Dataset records
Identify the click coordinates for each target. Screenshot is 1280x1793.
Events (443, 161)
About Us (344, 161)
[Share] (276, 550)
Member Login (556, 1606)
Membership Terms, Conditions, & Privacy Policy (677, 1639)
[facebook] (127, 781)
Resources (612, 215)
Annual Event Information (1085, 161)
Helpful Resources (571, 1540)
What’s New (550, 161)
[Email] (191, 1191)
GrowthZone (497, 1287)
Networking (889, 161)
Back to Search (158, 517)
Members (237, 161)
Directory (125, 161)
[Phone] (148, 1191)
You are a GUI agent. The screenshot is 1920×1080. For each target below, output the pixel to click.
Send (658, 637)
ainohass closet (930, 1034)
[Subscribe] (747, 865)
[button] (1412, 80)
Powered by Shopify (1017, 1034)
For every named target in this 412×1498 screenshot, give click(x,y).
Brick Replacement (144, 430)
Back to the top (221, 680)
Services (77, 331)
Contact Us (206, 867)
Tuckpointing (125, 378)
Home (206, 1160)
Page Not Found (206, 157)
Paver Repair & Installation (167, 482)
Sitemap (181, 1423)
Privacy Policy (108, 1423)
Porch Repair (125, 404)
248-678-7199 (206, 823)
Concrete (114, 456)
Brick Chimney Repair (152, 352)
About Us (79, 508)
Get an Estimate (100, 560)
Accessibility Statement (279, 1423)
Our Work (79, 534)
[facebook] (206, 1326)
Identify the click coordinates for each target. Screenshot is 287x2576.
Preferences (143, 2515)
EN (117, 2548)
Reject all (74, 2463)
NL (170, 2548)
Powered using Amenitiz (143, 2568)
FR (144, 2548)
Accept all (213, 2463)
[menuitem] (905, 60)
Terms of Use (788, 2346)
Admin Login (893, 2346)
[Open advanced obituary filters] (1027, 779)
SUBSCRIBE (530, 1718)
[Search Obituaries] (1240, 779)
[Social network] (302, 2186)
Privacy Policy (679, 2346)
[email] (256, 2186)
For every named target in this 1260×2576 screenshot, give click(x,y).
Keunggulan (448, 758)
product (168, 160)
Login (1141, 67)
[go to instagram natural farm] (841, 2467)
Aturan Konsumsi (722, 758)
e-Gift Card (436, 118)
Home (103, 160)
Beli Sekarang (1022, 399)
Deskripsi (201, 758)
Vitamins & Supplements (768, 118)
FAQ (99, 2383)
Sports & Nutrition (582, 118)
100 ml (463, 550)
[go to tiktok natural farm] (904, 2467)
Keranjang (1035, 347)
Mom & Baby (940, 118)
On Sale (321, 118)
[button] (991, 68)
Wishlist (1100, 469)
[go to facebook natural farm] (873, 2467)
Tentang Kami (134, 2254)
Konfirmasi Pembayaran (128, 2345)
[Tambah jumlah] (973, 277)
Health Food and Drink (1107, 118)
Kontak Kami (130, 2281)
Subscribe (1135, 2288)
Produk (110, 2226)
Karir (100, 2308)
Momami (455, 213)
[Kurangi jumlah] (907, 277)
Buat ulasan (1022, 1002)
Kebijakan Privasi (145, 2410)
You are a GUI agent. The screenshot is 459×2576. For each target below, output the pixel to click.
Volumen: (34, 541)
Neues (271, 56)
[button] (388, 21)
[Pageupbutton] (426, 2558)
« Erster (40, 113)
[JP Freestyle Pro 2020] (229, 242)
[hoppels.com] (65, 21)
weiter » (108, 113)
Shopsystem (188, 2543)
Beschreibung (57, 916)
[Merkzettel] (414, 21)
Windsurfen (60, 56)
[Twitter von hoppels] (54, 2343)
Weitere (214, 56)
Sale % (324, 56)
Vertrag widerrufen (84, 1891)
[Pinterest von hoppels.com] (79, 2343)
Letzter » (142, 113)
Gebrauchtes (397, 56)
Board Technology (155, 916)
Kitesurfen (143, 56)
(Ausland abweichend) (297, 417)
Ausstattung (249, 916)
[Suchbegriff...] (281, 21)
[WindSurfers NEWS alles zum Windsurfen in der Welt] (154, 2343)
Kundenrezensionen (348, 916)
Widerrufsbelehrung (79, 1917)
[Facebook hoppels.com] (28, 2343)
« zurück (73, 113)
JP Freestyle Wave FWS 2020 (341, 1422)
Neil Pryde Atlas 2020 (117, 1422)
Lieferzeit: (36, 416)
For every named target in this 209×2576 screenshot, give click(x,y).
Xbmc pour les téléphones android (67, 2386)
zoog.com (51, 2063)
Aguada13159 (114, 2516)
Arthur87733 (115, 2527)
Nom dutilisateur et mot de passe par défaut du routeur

PROBLEM STATEMENT:
Transcribe each entry exactly as it appears.

OUTPUT FOR THIS EXERCISE:
Identify the click coordinates for each target. Screenshot is 1280x1793.
Events (443, 161)
About Us (344, 161)
[Share] (276, 550)
Member Login (556, 1606)
Membership Terms, Conditions, & Privacy Policy (677, 1639)
[facebook] (127, 781)
Resources (612, 215)
Annual Event Information (1085, 161)
Helpful Resources (571, 1540)
What’s New (550, 161)
[Email] (191, 1191)
GrowthZone (497, 1287)
Networking (889, 161)
Back to Search (158, 517)
Members (237, 161)
Directory (125, 161)
[Phone] (148, 1191)
You are a GUI agent. The screenshot is 1920×1080. For each target below, output the pixel to click.
Send (658, 637)
ainohass closet (930, 1034)
[Subscribe] (747, 865)
[button] (1412, 80)
Powered by Shopify (1017, 1034)
For every named target in this 412×1498 screenshot, give click(x,y).
Brick Replacement (144, 430)
Back to the top (221, 680)
Services (77, 331)
Contact Us (206, 867)
Tuckpointing (125, 378)
Home (206, 1160)
Page Not Found (206, 157)
Paver Repair & Installation (167, 482)
Sitemap (181, 1423)
Privacy Policy (108, 1423)
Porch Repair (125, 404)
248-678-7199 (206, 823)
Concrete (114, 456)
Brick Chimney Repair (152, 352)
About Us (79, 508)
Get an Estimate (100, 560)
Accessibility Statement (279, 1423)
Our Work (79, 534)
[facebook] (206, 1326)
Identify the click coordinates for each target. Screenshot is 287x2576.
Preferences (143, 2515)
EN (117, 2548)
Reject all (74, 2463)
NL (170, 2548)
Powered using Amenitiz (143, 2568)
FR (144, 2548)
Accept all (213, 2463)
[menuitem] (905, 60)
Terms of Use (788, 2346)
Admin Login (893, 2346)
[Open advanced obituary filters] (1027, 779)
SUBSCRIBE (530, 1718)
[Search Obituaries] (1240, 779)
[Social network] (302, 2186)
Privacy Policy (679, 2346)
[email] (256, 2186)
For every named target in this 1260×2576 screenshot, give click(x,y).
Keunggulan (448, 758)
product (168, 160)
Login (1141, 67)
[go to instagram natural farm] (841, 2467)
Aturan Konsumsi (722, 758)
e-Gift Card (436, 118)
Home (103, 160)
Beli Sekarang (1022, 399)
Deskripsi (201, 758)
Vitamins & Supplements (768, 118)
FAQ (99, 2383)
Sports & Nutrition (582, 118)
100 ml (463, 550)
[go to tiktok natural farm] (904, 2467)
Keranjang (1035, 347)
Mom & Baby (940, 118)
On Sale (321, 118)
[button] (991, 68)
Wishlist (1100, 469)
[go to facebook natural farm] (873, 2467)
Tentang Kami (134, 2254)
Konfirmasi Pembayaran (128, 2345)
[Tambah jumlah] (973, 277)
Health Food and Drink (1107, 118)
Kontak Kami (130, 2281)
Subscribe (1135, 2288)
Produk (110, 2226)
Karir (100, 2308)
Momami (455, 213)
[Kurangi jumlah] (907, 277)
Buat ulasan (1022, 1002)
Kebijakan Privasi (145, 2410)
You are a GUI agent. The screenshot is 459×2576. For each target below, output the pixel to click.
Volumen: (34, 541)
Neues (271, 56)
[button] (388, 21)
[Pageupbutton] (426, 2558)
« Erster (40, 113)
[JP Freestyle Pro 2020] (229, 242)
[hoppels.com] (65, 21)
weiter » (108, 113)
Shopsystem (188, 2543)
Beschreibung (57, 916)
[Merkzettel] (414, 21)
Windsurfen (60, 56)
[Twitter von hoppels] (54, 2343)
Weitere (214, 56)
Sale % (324, 56)
Vertrag widerrufen (84, 1891)
[Pinterest von hoppels.com] (79, 2343)
Letzter » (142, 113)
Gebrauchtes (397, 56)
Board Technology (155, 916)
Kitesurfen (143, 56)
(Ausland abweichend) (297, 417)
Ausstattung (249, 916)
[Suchbegriff...] (281, 21)
[WindSurfers NEWS alles zum Windsurfen in der Welt] (154, 2343)
Kundenrezensionen (348, 916)
Widerrufsbelehrung (79, 1917)
[Facebook hoppels.com] (28, 2343)
« zurück (73, 113)
JP Freestyle Wave FWS 2020 (341, 1422)
Neil Pryde Atlas 2020 (117, 1422)
Lieferzeit: (36, 416)
For every named target in this 209×2576 screenshot, give click(x,y).
Xbmc pour les téléphones android (67, 2386)
zoog.com (51, 2063)
Aguada13159 (114, 2516)
Arthur87733 (115, 2527)
Nom dutilisateur et mot de passe par défaut du routeur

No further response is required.